Episode: Life-Saving Intel: Amanda's Breast Cancer Surgeon Dr. Lucy De La Cruz
Date: October 21, 2025
Hosts: Glennon Doyle, Abby Wambach, Amanda Doyle
Featured Guest: Dr. Lucy M. De La Cruz
This special episode, released for Breast Cancer Awareness Month, centers on Amanda Doyle’s decision to publicly share her breast cancer experience and the immense ripple effect of that transparency. The Pod Squad reflects on how sharing personal, tactical health information—rather than just increasing "awareness"—can literally save lives. The episode also features a deep-dive conversation with Dr. Lucy De La Cruz, Amanda’s breast surgeon, demystifying breast cancer detection, treatment decision points, and the urgent need for patients to advocate for themselves.
Notable Quote:
“Because just sharing information does nothing ... What is so remarkable is the people who have heard the information and then gone to do something about it.”
— Amanda (03:38)
Notable Quote:
“If you are category D, what you need to do ... is advocate for yourself to have the MRI ... It shouldn’t have to be the case. It’s bullshit that it is, but it is bullshit. So now we just have to advocate for ourselves.”
— Amanda (22:13)
Notable Quote:
“When women come to me, I want to make sure this ... is not a defining moment that makes them feel like they lost something. We all lose something through breast cancer ... but my job is to make sure when they’re done surgically, they still are able to recognize themselves.”
— Dr. De La Cruz (39:18)
Notable Quote:
“If I had breast cancer tomorrow and needed a mastectomy, I would have direct implant. ... Why not?”
— Dr. De La Cruz (76:56)
Memorable Exchange:
Amanda, on default nerve loss: “Can you freaking imagine a world in which something was going to happen to men’s testicles ... and the standard of care was: we don’t even mention it?” (80:40)
Dr. De La Cruz:
“I don’t want anything removed from my body if I don’t have to have it removed. … For DCIS with mastectomy, using the mag trace injection ... is practice changing.” (107:54)

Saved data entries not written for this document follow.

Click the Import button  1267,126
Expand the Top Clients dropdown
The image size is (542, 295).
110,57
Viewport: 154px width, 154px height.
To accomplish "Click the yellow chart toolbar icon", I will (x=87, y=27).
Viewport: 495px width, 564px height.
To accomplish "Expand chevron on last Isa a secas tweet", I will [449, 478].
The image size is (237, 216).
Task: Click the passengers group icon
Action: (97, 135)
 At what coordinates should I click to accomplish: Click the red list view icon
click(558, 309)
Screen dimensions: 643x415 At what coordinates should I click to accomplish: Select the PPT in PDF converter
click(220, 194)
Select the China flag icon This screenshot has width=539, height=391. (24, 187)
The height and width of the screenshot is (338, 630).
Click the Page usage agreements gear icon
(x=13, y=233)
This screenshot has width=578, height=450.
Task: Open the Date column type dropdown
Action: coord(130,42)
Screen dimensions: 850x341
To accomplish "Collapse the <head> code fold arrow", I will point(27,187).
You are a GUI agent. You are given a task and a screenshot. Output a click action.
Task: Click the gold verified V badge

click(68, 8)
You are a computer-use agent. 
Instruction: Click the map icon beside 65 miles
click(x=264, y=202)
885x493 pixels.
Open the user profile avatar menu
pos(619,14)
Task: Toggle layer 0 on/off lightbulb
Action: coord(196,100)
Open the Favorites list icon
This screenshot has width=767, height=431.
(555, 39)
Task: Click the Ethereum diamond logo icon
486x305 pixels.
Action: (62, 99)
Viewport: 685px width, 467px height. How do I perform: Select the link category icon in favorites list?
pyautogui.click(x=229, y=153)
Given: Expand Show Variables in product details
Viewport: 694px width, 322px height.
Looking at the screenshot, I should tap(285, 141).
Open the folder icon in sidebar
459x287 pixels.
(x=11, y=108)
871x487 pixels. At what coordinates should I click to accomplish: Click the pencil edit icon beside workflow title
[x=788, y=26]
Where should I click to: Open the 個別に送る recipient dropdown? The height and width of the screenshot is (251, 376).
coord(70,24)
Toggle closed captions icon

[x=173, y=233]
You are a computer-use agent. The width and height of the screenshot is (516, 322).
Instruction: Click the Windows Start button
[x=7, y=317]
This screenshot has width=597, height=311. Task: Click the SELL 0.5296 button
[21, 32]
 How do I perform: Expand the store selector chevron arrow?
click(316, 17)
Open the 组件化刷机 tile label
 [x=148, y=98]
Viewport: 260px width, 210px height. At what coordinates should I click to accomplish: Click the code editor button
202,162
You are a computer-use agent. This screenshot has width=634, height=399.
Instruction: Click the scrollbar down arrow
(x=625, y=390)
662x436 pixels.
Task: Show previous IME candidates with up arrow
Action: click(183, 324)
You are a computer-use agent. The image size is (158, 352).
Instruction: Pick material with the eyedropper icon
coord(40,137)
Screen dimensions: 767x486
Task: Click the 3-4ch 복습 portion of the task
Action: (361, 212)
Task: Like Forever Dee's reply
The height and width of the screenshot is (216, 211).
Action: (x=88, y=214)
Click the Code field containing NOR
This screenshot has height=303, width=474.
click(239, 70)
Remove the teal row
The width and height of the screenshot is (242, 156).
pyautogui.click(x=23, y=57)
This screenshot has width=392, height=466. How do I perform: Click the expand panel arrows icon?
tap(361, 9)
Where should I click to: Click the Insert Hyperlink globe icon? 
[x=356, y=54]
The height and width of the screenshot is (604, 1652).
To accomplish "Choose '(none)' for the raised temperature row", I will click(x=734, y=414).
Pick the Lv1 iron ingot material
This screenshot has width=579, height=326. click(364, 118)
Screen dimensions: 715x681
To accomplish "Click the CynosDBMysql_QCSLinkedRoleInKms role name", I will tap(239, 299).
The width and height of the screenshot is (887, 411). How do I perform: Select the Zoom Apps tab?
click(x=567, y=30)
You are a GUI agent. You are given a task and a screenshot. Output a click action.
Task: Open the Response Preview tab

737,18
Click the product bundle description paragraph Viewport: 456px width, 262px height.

This episode transforms breast cancer awareness into real, tactical, potentially life-saving action, advocating for self-advocacy and information-sharing. Dr. De La Cruz’s candor empowers listeners with vital questions and options they may not ever have been told exist. Above all, “We Can Do Hard Things” models how vulnerability, shared knowledge, and relentless advocacy—combined with wise, patient-centered medical care—can tangibly change and save lives.
Final Note:
For anyone at any point in the breast cancer “hullabahoo,” this episode provides both a map and a rallying cry: self-advocacy isn’t selfish—it's loving, vital, and often life-saving.